Starting with the line that holds "You are a computer-use agent. 853x445 pixels.", reproduce each line through the last one of the data, exactly as written. Pictures are not copied.

(Beginning of Record excerpts)

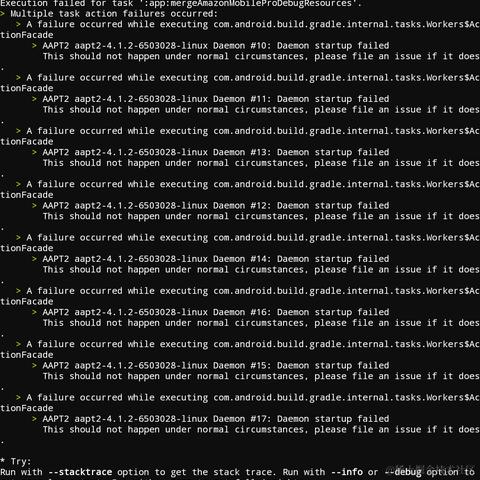Image resolution: width=480 pixels, height=480 pixels.
Task: Click the 'Daemon #14: Daemon startup failed' text
Action: pyautogui.click(x=301, y=259)
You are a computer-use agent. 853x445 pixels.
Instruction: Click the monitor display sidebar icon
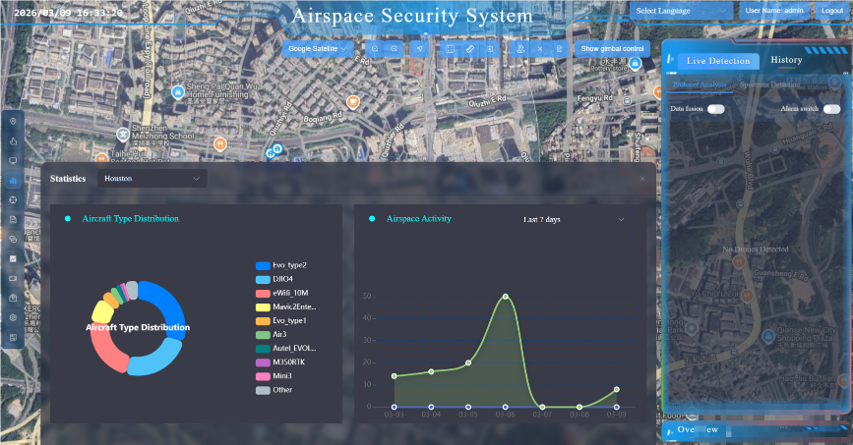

(End of Record excerpts)

#### Written answer
You are a computer-use agent. 853x445 pixels.
Instruction: Click the monitor display sidebar icon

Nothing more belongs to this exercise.